◆ **Exercise**
Down to the last character, transcribe every record.

*** Opening Dataset records ***

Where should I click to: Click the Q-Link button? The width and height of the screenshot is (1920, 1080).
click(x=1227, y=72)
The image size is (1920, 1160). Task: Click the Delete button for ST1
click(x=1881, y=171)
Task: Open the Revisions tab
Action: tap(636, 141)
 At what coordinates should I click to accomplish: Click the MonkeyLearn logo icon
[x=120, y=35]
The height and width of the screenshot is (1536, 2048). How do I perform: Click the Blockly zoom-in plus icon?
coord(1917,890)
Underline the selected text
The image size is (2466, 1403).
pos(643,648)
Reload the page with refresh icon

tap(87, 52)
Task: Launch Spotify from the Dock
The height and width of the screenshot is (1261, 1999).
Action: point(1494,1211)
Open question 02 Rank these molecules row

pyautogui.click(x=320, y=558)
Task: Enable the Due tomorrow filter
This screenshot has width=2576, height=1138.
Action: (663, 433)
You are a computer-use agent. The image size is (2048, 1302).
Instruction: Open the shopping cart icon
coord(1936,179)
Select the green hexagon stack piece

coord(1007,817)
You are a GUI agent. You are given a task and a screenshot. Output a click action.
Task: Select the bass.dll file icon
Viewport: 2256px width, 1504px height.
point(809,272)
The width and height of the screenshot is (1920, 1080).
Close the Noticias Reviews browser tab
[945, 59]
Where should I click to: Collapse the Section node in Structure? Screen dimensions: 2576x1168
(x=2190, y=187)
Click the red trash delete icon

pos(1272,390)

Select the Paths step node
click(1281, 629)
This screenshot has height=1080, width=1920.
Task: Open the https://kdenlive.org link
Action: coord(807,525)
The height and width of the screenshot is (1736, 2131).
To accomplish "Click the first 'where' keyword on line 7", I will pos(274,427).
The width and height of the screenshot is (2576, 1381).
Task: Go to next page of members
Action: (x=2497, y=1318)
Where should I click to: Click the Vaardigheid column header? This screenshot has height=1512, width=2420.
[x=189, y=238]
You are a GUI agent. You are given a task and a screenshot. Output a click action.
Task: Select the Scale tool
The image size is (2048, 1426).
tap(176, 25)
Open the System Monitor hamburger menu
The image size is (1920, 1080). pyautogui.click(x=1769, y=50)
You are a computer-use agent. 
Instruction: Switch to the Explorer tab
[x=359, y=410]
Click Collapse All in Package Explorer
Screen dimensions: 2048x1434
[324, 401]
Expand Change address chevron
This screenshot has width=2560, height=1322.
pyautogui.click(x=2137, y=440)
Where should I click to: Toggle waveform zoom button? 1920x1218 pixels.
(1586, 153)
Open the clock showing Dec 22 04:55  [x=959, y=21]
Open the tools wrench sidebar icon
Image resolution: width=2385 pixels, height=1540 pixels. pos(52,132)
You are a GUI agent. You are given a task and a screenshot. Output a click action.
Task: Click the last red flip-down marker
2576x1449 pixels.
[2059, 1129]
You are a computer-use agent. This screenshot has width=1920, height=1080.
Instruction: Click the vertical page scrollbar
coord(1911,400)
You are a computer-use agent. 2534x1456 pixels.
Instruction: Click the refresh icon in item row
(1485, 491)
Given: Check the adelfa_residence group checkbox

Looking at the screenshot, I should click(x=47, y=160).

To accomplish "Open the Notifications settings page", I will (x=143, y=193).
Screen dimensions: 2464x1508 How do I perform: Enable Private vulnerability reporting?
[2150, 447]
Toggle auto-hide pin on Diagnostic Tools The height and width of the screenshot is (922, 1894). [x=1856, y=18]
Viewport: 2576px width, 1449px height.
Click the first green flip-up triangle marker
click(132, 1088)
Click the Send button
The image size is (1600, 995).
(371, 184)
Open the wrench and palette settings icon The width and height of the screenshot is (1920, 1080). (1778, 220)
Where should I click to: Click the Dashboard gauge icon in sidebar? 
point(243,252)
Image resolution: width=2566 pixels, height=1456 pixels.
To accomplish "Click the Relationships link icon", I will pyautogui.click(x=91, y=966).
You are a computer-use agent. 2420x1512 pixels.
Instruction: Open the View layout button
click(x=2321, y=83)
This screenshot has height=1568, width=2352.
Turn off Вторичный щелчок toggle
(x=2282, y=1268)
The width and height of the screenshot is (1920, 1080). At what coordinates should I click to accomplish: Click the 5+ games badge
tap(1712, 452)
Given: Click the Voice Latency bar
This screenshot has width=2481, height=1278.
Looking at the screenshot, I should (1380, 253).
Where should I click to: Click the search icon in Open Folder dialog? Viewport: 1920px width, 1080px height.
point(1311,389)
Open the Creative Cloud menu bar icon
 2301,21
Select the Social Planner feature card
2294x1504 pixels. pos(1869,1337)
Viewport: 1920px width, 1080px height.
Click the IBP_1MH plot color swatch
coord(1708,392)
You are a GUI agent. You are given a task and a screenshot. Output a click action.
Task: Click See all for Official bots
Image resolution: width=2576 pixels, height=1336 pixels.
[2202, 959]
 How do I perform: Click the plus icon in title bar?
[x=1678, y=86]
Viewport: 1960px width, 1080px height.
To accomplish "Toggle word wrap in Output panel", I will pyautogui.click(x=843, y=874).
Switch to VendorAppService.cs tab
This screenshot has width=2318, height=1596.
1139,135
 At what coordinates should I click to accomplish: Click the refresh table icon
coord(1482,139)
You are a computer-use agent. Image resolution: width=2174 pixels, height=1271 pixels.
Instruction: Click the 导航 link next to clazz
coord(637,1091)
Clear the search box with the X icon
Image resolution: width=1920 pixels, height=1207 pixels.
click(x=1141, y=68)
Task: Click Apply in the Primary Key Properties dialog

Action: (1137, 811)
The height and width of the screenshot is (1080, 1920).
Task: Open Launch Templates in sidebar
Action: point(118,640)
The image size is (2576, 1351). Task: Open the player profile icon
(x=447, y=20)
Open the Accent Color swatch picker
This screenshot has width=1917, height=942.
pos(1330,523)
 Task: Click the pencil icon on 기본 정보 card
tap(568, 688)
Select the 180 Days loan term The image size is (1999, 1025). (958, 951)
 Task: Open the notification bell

*** Closing Dataset records ***

◆ **Exercise answer**
Where should I click to: Click the Q-Link button? The width and height of the screenshot is (1920, 1080).
click(x=1227, y=72)
The image size is (1920, 1160). Task: Click the Delete button for ST1
click(x=1881, y=171)
Task: Open the Revisions tab
Action: tap(636, 141)
 At what coordinates should I click to accomplish: Click the MonkeyLearn logo icon
[x=120, y=35]
The height and width of the screenshot is (1536, 2048). How do I perform: Click the Blockly zoom-in plus icon?
coord(1917,890)
Underline the selected text
The image size is (2466, 1403).
pos(643,648)
Reload the page with refresh icon

tap(87, 52)
Task: Launch Spotify from the Dock
The height and width of the screenshot is (1261, 1999).
Action: point(1494,1211)
Open question 02 Rank these molecules row

pyautogui.click(x=320, y=558)
Task: Enable the Due tomorrow filter
This screenshot has width=2576, height=1138.
Action: (663, 433)
You are a computer-use agent. The image size is (2048, 1302).
Instruction: Open the shopping cart icon
coord(1936,179)
Select the green hexagon stack piece

coord(1007,817)
You are a GUI agent. You are given a task and a screenshot. Output a click action.
Task: Select the bass.dll file icon
Viewport: 2256px width, 1504px height.
point(809,272)
The width and height of the screenshot is (1920, 1080).
Close the Noticias Reviews browser tab
[945, 59]
Where should I click to: Collapse the Section node in Structure? Screen dimensions: 2576x1168
(x=2190, y=187)
Click the red trash delete icon

pos(1272,390)

Select the Paths step node
click(1281, 629)
This screenshot has height=1080, width=1920.
Task: Open the https://kdenlive.org link
Action: coord(807,525)
The height and width of the screenshot is (1736, 2131).
To accomplish "Click the first 'where' keyword on line 7", I will pos(274,427).
The width and height of the screenshot is (2576, 1381).
Task: Go to next page of members
Action: (x=2497, y=1318)
Where should I click to: Click the Vaardigheid column header? This screenshot has height=1512, width=2420.
[x=189, y=238]
You are a GUI agent. You are given a task and a screenshot. Output a click action.
Task: Select the Scale tool
The image size is (2048, 1426).
tap(176, 25)
Open the System Monitor hamburger menu
The image size is (1920, 1080). pyautogui.click(x=1769, y=50)
You are a computer-use agent. 
Instruction: Switch to the Explorer tab
[x=359, y=410]
Click Collapse All in Package Explorer
Screen dimensions: 2048x1434
[324, 401]
Expand Change address chevron
This screenshot has width=2560, height=1322.
pyautogui.click(x=2137, y=440)
Where should I click to: Toggle waveform zoom button? 1920x1218 pixels.
(1586, 153)
Open the clock showing Dec 22 04:55  [x=959, y=21]
Open the tools wrench sidebar icon
Image resolution: width=2385 pixels, height=1540 pixels. pos(52,132)
You are a GUI agent. You are given a task and a screenshot. Output a click action.
Task: Click the last red flip-down marker
2576x1449 pixels.
[2059, 1129]
You are a computer-use agent. This screenshot has width=1920, height=1080.
Instruction: Click the vertical page scrollbar
coord(1911,400)
You are a computer-use agent. 2534x1456 pixels.
Instruction: Click the refresh icon in item row
(1485, 491)
Given: Check the adelfa_residence group checkbox

Looking at the screenshot, I should click(x=47, y=160).

To accomplish "Open the Notifications settings page", I will (x=143, y=193).
Screen dimensions: 2464x1508 How do I perform: Enable Private vulnerability reporting?
[2150, 447]
Toggle auto-hide pin on Diagnostic Tools The height and width of the screenshot is (922, 1894). [x=1856, y=18]
Viewport: 2576px width, 1449px height.
Click the first green flip-up triangle marker
click(132, 1088)
Click the Send button
The image size is (1600, 995).
(371, 184)
Open the wrench and palette settings icon The width and height of the screenshot is (1920, 1080). (1778, 220)
Where should I click to: Click the Dashboard gauge icon in sidebar? 
point(243,252)
Image resolution: width=2566 pixels, height=1456 pixels.
To accomplish "Click the Relationships link icon", I will pyautogui.click(x=91, y=966).
You are a computer-use agent. 2420x1512 pixels.
Instruction: Open the View layout button
click(x=2321, y=83)
This screenshot has height=1568, width=2352.
Turn off Вторичный щелчок toggle
(x=2282, y=1268)
The width and height of the screenshot is (1920, 1080). At what coordinates should I click to accomplish: Click the 5+ games badge
tap(1712, 452)
Given: Click the Voice Latency bar
This screenshot has width=2481, height=1278.
Looking at the screenshot, I should (1380, 253).
Where should I click to: Click the search icon in Open Folder dialog? Viewport: 1920px width, 1080px height.
point(1311,389)
Open the Creative Cloud menu bar icon
 2301,21
Select the Social Planner feature card
2294x1504 pixels. pos(1869,1337)
Viewport: 1920px width, 1080px height.
Click the IBP_1MH plot color swatch
coord(1708,392)
You are a GUI agent. You are given a task and a screenshot. Output a click action.
Task: Click See all for Official bots
Image resolution: width=2576 pixels, height=1336 pixels.
[2202, 959]
 How do I perform: Click the plus icon in title bar?
[x=1678, y=86]
Viewport: 1960px width, 1080px height.
To accomplish "Toggle word wrap in Output panel", I will pyautogui.click(x=843, y=874).
Switch to VendorAppService.cs tab
This screenshot has width=2318, height=1596.
1139,135
 At what coordinates should I click to accomplish: Click the refresh table icon
coord(1482,139)
You are a computer-use agent. Image resolution: width=2174 pixels, height=1271 pixels.
Instruction: Click the 导航 link next to clazz
coord(637,1091)
Clear the search box with the X icon
Image resolution: width=1920 pixels, height=1207 pixels.
click(x=1141, y=68)
Task: Click Apply in the Primary Key Properties dialog

Action: (1137, 811)
The height and width of the screenshot is (1080, 1920).
Task: Open Launch Templates in sidebar
Action: point(118,640)
The image size is (2576, 1351). Task: Open the player profile icon
(x=447, y=20)
Open the Accent Color swatch picker
This screenshot has width=1917, height=942.
pos(1330,523)
 Task: Click the pencil icon on 기본 정보 card
tap(568, 688)
Select the 180 Days loan term The image size is (1999, 1025). (958, 951)
 Task: Open the notification bell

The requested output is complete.